Halloween Peabody is paired with an opening tune titled Ena Twigg, named for a 20th century medium who communicated with the dead. "She was apparently quite famous in England," Alison recalls, "And so I kind of thought, if one tune is about a person who has passed on, maybe the other tune could be named for a person who communicates with the those who have passed on or tries to maintain the link between the living and the dead."

The eclectic sound of Ensemble Polaris is due in part to the unusual instrumentation. One exotic instrument that immediately grabs the ear is the nyckleharpa, a Swedish keyed fiddle. It can be heard on The Turnip Tune, a traditional Swedish melody. "It looks quite pre-historic in a certain sense," Meville explains, "It really is truly the sound of the instrument that attracts people, which is cool because what music is about is sound so no matter how funky the instruments look this incredible sound that they produce is really what intrigues people."

Guitarist Marco Cera and his brother Andrei composed a very vivid character piece in tribute to their great uncle, Ninin, who loved to play the violin. "And his day job was as a barber," Alison Melville clarifies, "but he loved to play the violin so much that he took lessons once a week from a teacher who lived 60 kilometers away. Every Saturday he went to have his violin lesson 60 kilometers each way on his bike. And he was not a young man when he started this. It's a fantastic tribute to this great uncle, and I hope Ninin got to hear this tune."

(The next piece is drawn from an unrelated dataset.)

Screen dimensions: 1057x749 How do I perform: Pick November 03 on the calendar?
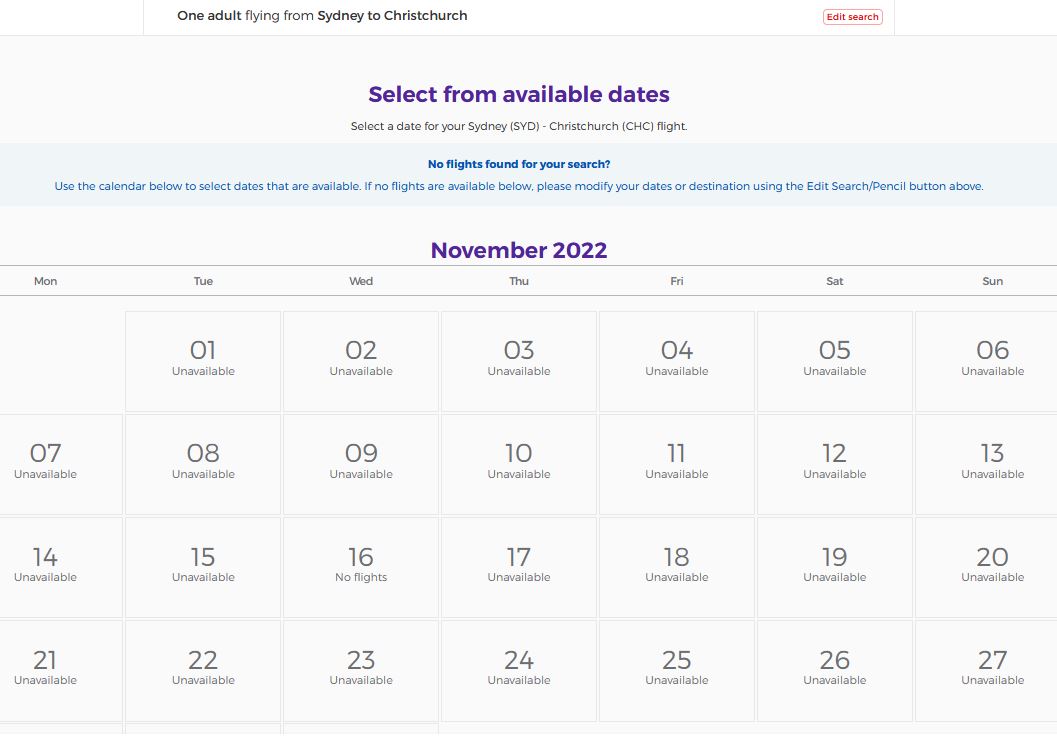coord(519,360)
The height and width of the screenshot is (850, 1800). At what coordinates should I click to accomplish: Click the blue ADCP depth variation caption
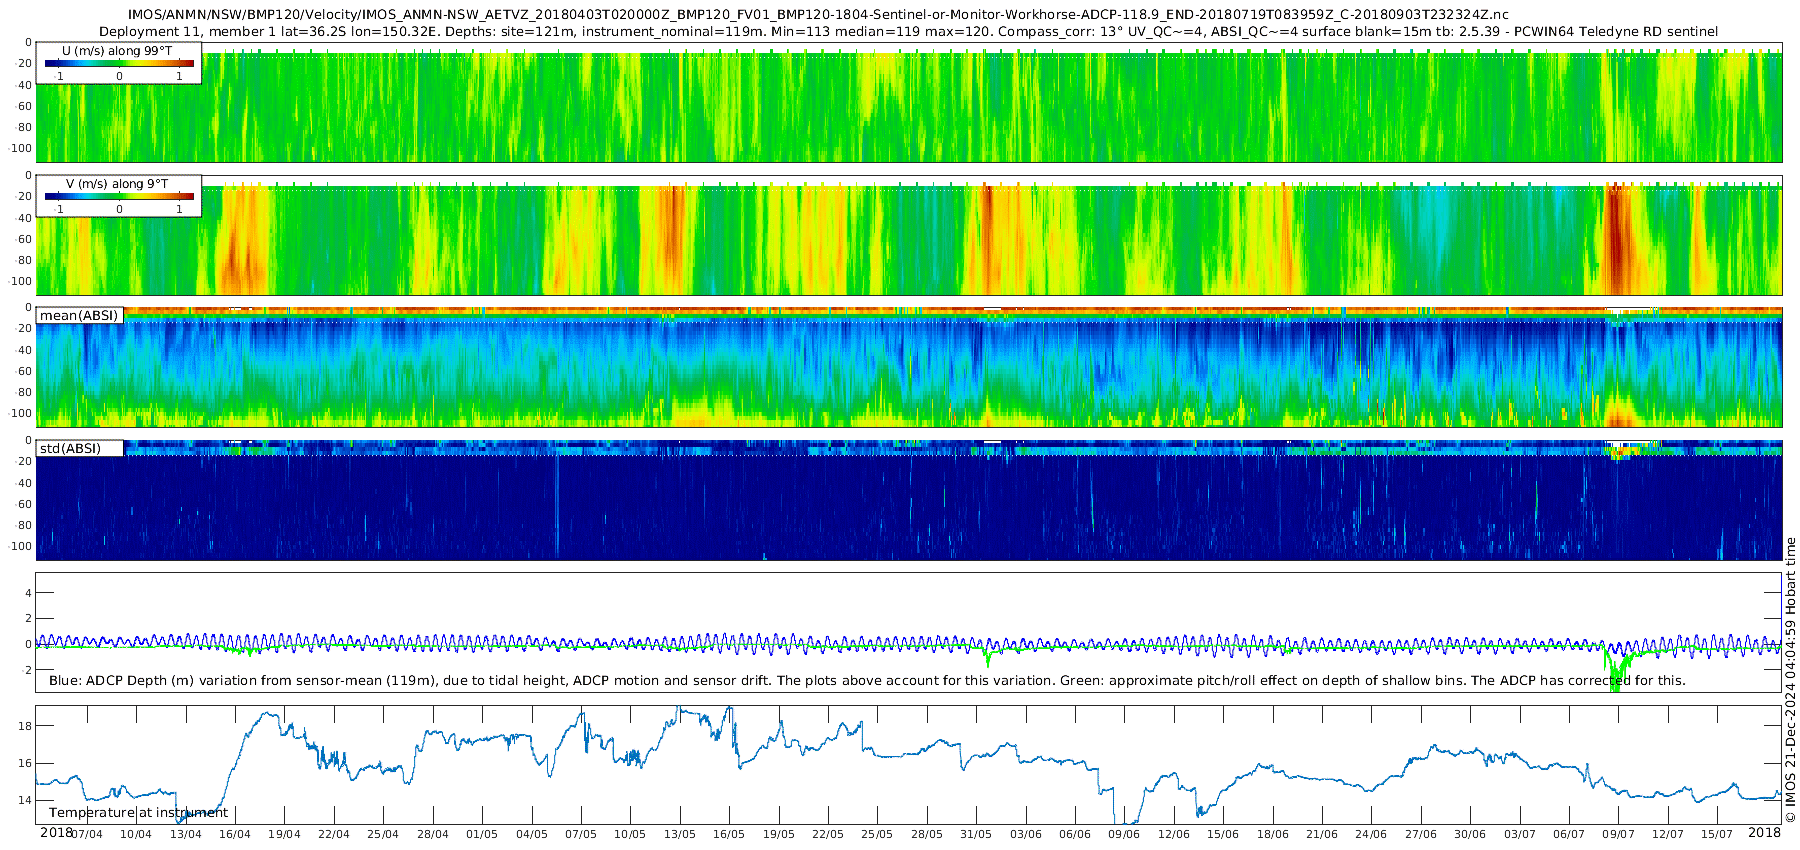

This new recording titled Uncharted Waters features music that crosses boundaries, both musically, and demographically. In fact Alison Melville says she was tickled when a friend wanted to purchase an additional copy recently after loaning her copy to her son. "I loaned it to my son who is 14," she told Melville, "and he really liked it. And then he loaned it to a friend of his and I have never seen it since."